I saw Ami Canaan Mann‘s Texas Killng Fields sometime in late August, and now it’s opening this Friday (10.14) via Anchor Bay. I’ve noted before that the costars are Sam Worthington, Jeffrey Dean Morgan (who gives the best performance), Jessica Chastain, Chloe Moretz, Stephen Graham and Jason Clarke.
I don’t what to say or where to start, but I can say one thing in summation. It wasn’t that good or satisfying, but at the same time I didn’t feel badly burned.

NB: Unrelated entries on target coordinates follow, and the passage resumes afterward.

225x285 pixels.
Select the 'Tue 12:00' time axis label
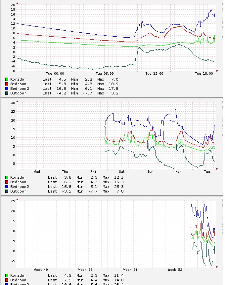click(155, 74)
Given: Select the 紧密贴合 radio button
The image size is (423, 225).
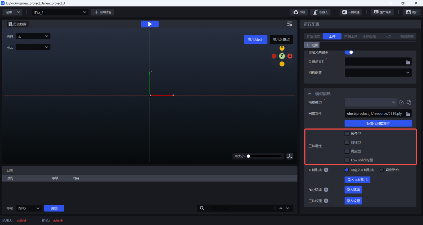Looking at the screenshot, I should pos(382,170).
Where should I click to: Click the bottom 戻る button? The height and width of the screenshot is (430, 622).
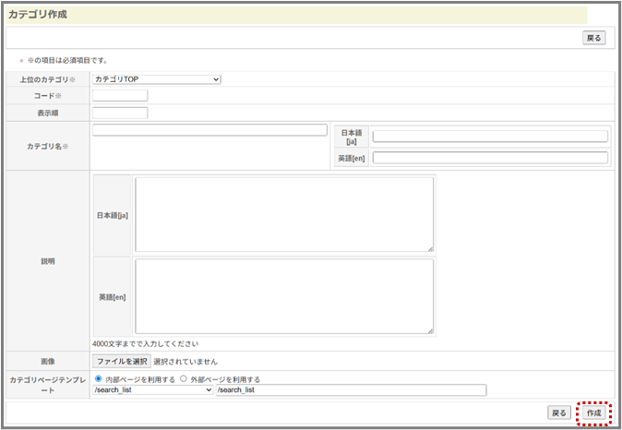coord(559,412)
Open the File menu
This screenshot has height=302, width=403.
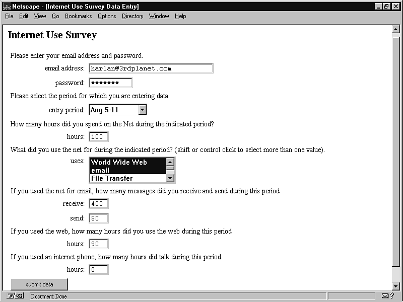9,16

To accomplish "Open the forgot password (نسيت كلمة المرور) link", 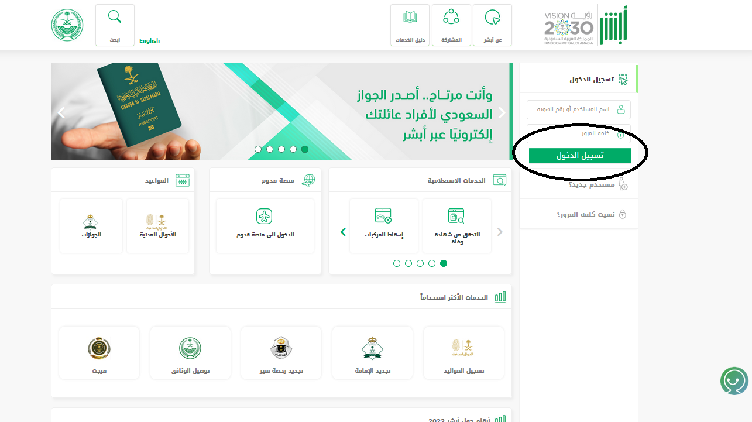I will coord(586,214).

“I think it’s basically a very intriguing, misshapen mess,” I told a colleague some time ago. “Not enough of a story, some odd coverage, and not long or complex enough to be a Zodiac-styled cold case movie, which I would have been down for. The tone lacks a commanding vision, a consistent aesthetic. It feels raggedy, and yet an intriguing kind of raggedy. It was obviously made by talented people looking do something extra…and not quite getting there.
“All the performances have something or other. All the leads are watchable and interesting. It’s atmospheric and creepy but…HELLO? It doesn’t go anywhere. And it leave you hanging besides, especially regarding a character who seems to be the most malevolent bad guy (Clarke, last in Public Enemies). He just shoots [a character I won’t name] and then disappears….what?
As it happened I met and spoke with Clarke at a party last weekend, and he said that the TKFshoot ran out of time and/or money, at least to the extent that certain pages weren’t shot. Clarke is now working on Baz Luhrman‘s 3D The Great Gatsby. He’s playing George Wilson, the working-class character who plugs Jay Gatsby in the back at the very end. Scott Wilson played him in the 1974 version.